╭──

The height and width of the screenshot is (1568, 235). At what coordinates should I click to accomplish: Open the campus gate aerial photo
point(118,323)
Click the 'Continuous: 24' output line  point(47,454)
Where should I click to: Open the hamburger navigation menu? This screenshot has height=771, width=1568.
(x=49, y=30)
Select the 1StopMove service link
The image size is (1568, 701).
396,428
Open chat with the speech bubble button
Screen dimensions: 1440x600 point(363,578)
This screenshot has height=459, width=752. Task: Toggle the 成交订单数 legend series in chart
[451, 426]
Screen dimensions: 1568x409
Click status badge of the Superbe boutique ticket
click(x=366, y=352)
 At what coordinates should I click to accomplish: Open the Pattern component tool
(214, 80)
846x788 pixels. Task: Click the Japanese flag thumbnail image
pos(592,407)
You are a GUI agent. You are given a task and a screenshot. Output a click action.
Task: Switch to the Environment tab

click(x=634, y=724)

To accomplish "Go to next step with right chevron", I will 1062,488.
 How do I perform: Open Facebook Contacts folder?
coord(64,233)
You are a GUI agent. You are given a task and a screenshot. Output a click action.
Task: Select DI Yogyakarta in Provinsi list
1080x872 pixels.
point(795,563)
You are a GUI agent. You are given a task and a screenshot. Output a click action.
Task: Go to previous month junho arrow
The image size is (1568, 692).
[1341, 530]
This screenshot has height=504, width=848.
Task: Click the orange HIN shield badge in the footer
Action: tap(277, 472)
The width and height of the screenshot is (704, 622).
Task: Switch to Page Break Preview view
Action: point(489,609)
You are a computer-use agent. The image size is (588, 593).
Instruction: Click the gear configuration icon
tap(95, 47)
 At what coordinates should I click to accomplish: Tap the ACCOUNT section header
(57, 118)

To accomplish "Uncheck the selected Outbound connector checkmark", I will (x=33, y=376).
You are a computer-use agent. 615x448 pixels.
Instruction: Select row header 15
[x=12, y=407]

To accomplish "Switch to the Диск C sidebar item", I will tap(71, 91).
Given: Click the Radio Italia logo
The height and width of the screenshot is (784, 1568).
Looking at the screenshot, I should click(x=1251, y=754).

╰──

- **Work task**: Each line that mentions the string "computer" must be copied from the listing.

- **Exercise answer**:
You are a computer-use agent. The image size is (588, 593).
You are a computer-use agent. 615x448 pixels.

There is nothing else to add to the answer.